# Exercise requirements
The response must be the exact lines from the line holding "Image resolution: width=750" through the end of the entries, with no pictures and nothing else.
-------
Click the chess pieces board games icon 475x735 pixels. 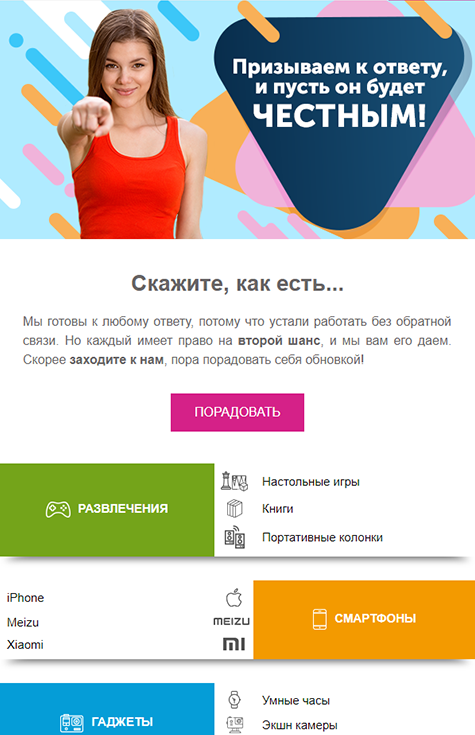[234, 481]
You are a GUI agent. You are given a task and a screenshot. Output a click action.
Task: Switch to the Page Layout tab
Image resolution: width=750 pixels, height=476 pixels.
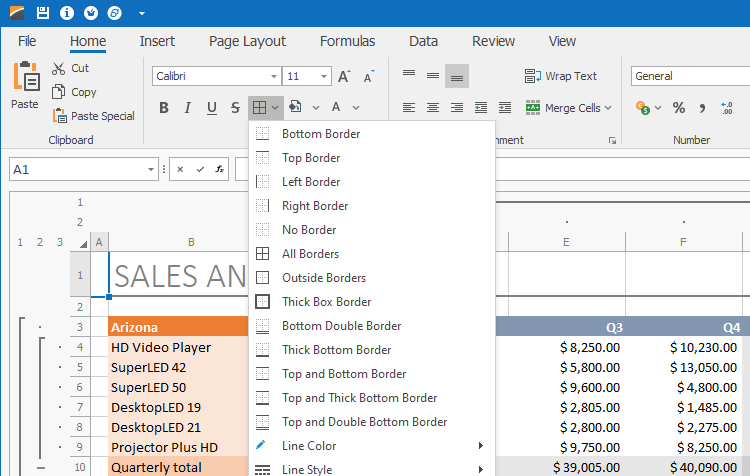pyautogui.click(x=247, y=41)
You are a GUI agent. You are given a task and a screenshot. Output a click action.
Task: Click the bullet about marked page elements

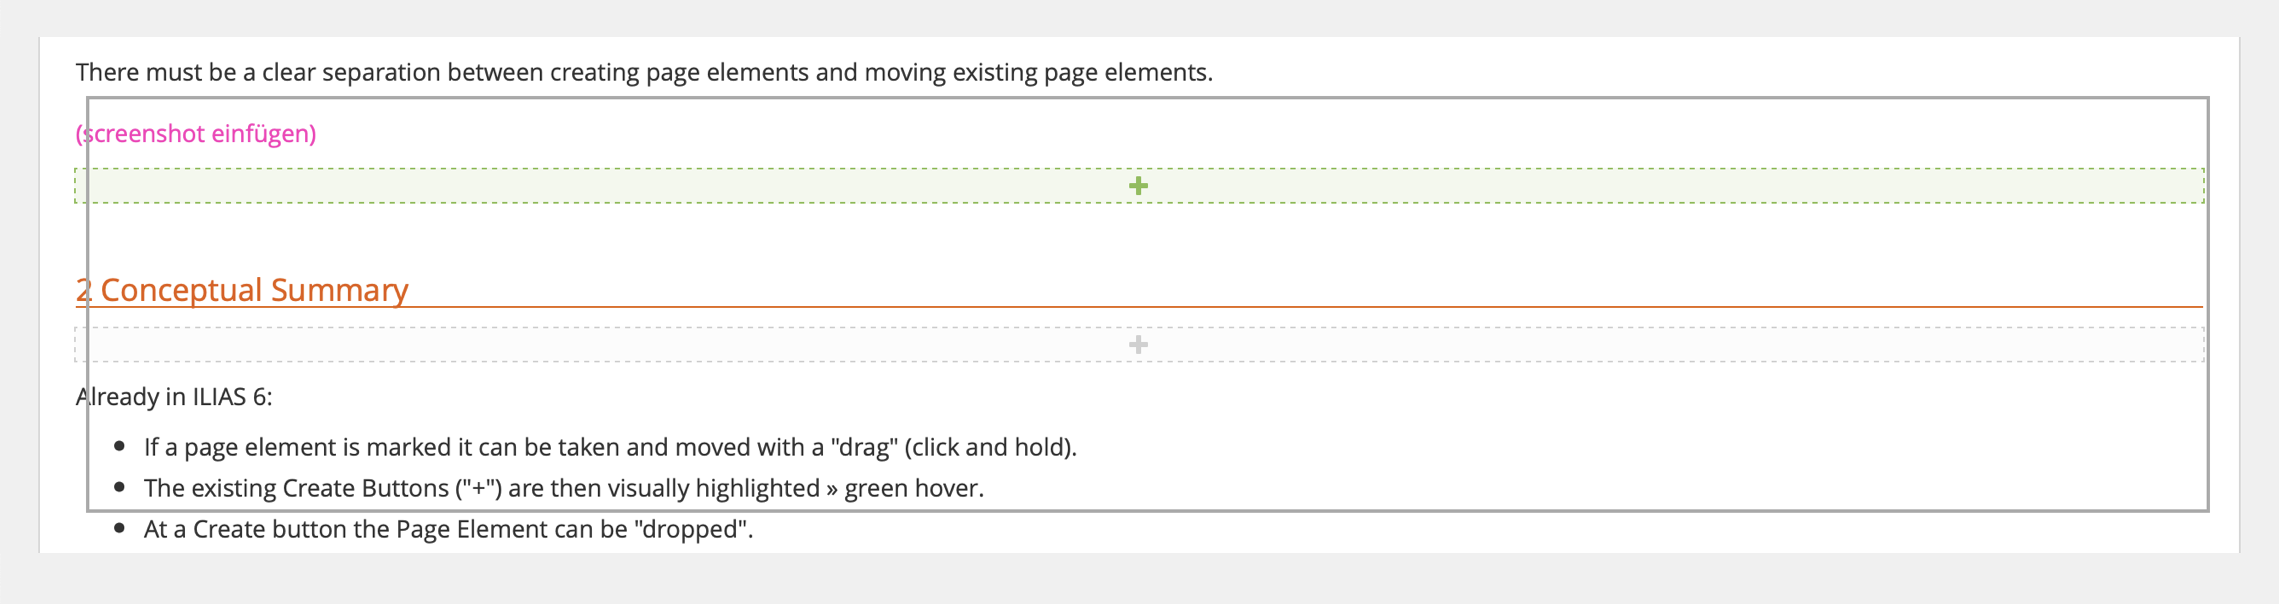click(610, 447)
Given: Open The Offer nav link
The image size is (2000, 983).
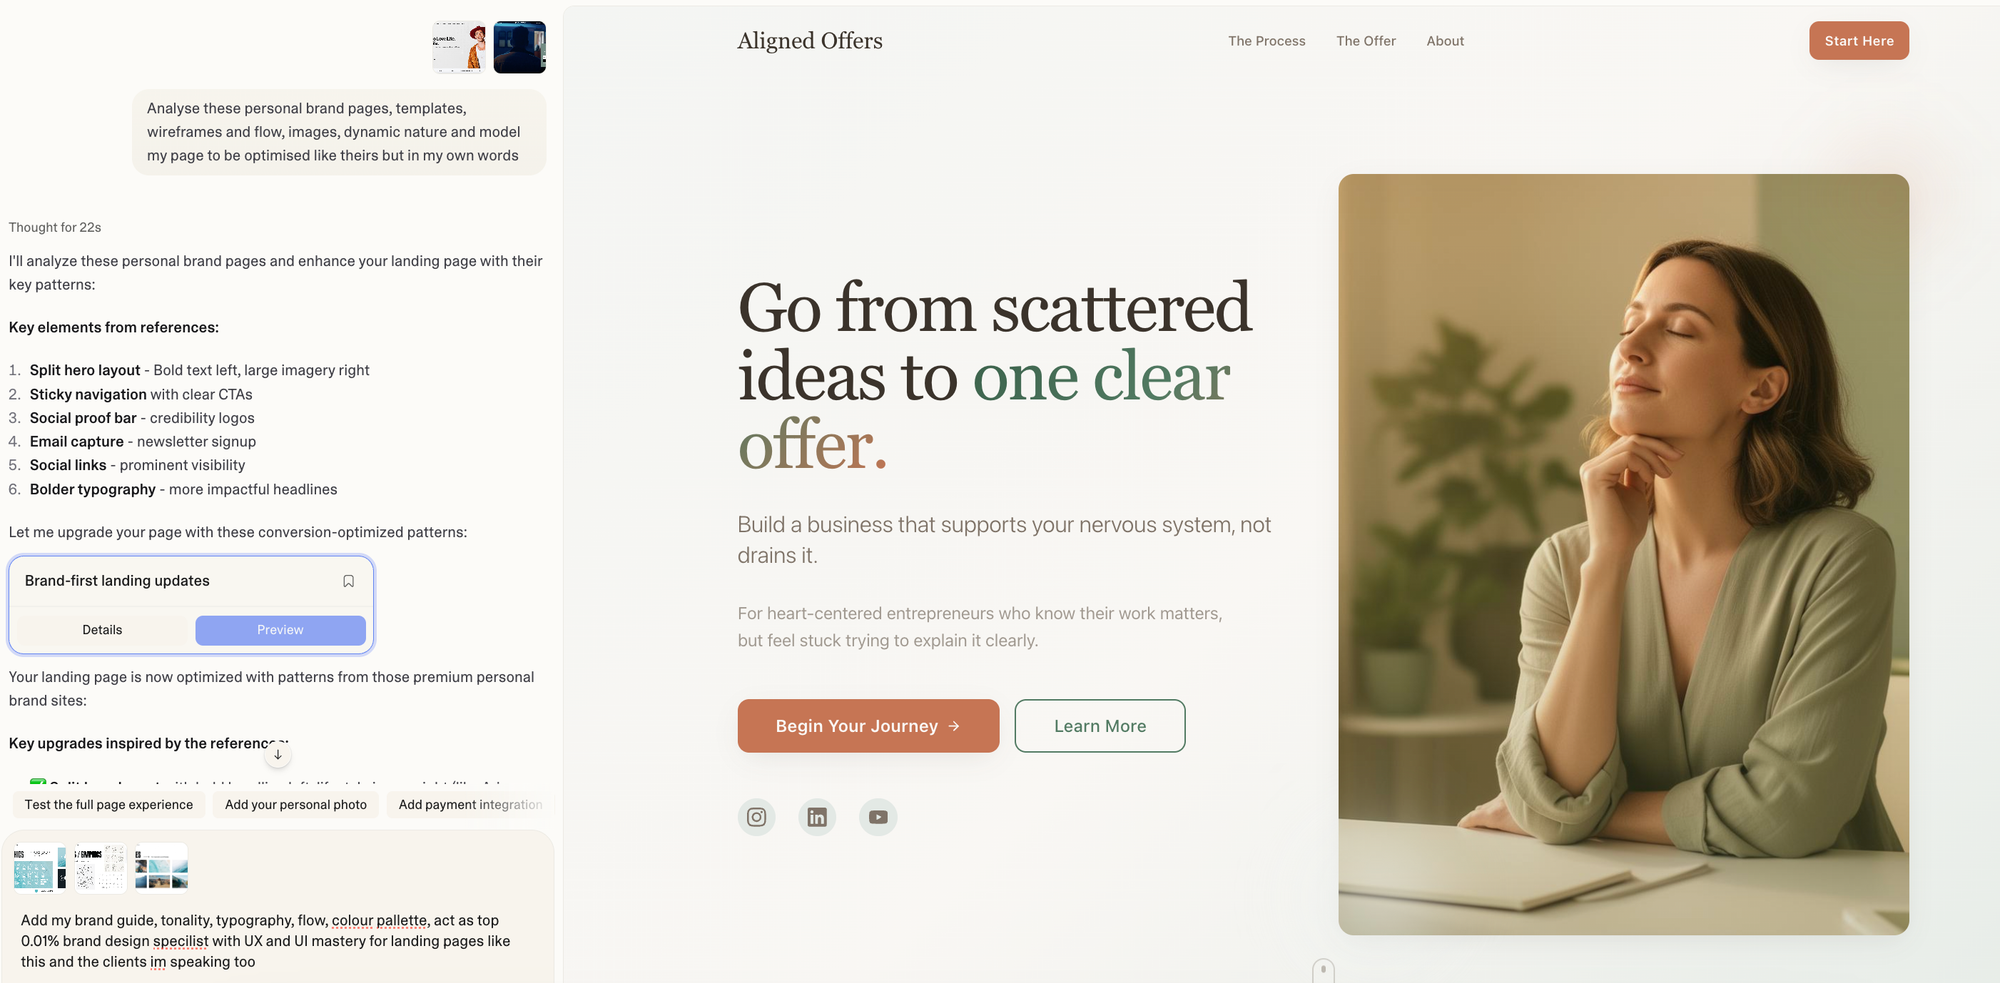Looking at the screenshot, I should tap(1366, 41).
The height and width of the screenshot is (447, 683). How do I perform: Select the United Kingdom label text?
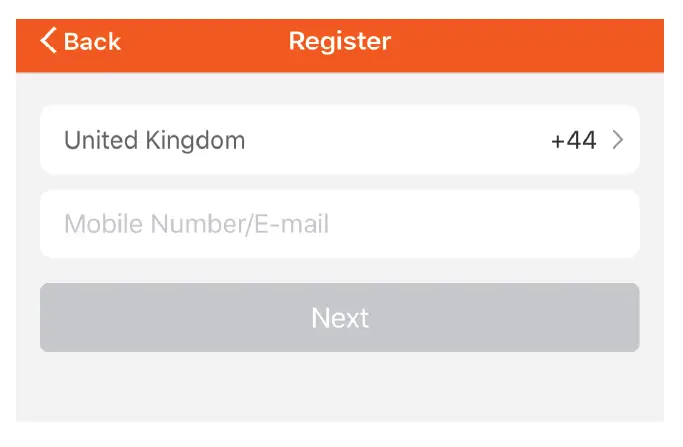[x=154, y=140]
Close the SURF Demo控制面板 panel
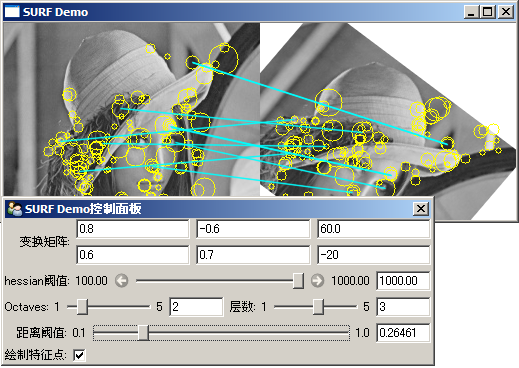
-------
# Response area
Image resolution: width=750 pixels, height=476 pixels.
pyautogui.click(x=247, y=41)
You are a GUI agent. You are given a task and a screenshot. Output a click action.
Task: Click the bullet about marked page elements

click(610, 447)
Given: Open The Offer nav link
The image size is (2000, 983).
Looking at the screenshot, I should tap(1366, 41).
The height and width of the screenshot is (447, 683). How do I perform: Select the United Kingdom label text?
[x=154, y=140]
Close the SURF Demo控制面板 panel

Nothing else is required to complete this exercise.